PROVIDED ENTRIES:
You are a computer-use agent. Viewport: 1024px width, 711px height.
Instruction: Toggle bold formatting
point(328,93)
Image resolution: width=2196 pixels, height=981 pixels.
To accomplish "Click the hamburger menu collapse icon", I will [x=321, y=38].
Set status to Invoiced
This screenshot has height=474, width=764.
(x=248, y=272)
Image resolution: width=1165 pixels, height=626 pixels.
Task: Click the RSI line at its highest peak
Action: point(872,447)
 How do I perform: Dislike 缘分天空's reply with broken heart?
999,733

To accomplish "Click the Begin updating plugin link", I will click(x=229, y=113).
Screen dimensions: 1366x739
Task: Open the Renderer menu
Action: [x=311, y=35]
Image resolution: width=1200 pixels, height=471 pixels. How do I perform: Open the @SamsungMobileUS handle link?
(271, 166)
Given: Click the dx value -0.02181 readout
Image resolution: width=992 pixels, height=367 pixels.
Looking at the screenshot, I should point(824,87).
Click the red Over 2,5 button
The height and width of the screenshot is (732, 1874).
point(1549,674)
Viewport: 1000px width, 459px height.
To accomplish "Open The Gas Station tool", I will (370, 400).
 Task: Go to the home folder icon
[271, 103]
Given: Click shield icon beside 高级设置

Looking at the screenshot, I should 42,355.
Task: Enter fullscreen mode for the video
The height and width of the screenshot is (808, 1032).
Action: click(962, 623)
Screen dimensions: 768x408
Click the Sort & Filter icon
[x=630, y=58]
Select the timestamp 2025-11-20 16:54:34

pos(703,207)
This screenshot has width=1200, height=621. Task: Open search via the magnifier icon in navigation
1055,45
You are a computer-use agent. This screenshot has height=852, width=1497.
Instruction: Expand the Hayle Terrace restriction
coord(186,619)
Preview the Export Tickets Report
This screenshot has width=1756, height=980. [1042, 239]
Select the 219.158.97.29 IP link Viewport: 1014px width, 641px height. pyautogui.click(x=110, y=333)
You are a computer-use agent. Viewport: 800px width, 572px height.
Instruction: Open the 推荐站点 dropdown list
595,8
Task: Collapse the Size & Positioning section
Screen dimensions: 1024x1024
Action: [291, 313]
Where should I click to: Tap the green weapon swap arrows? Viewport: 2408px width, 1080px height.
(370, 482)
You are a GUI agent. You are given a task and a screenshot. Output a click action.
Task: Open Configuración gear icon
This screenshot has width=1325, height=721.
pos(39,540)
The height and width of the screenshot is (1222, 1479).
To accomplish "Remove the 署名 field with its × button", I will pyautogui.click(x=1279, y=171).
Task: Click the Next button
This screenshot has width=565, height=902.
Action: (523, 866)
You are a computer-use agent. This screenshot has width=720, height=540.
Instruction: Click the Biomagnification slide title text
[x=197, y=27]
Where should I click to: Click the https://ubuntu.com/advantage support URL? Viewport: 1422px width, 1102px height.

ABOUT THIS TASK: In these records, tally the lines that contain the string "pyautogui", and give only the result.

RESULT OF THE EXERCISE: 2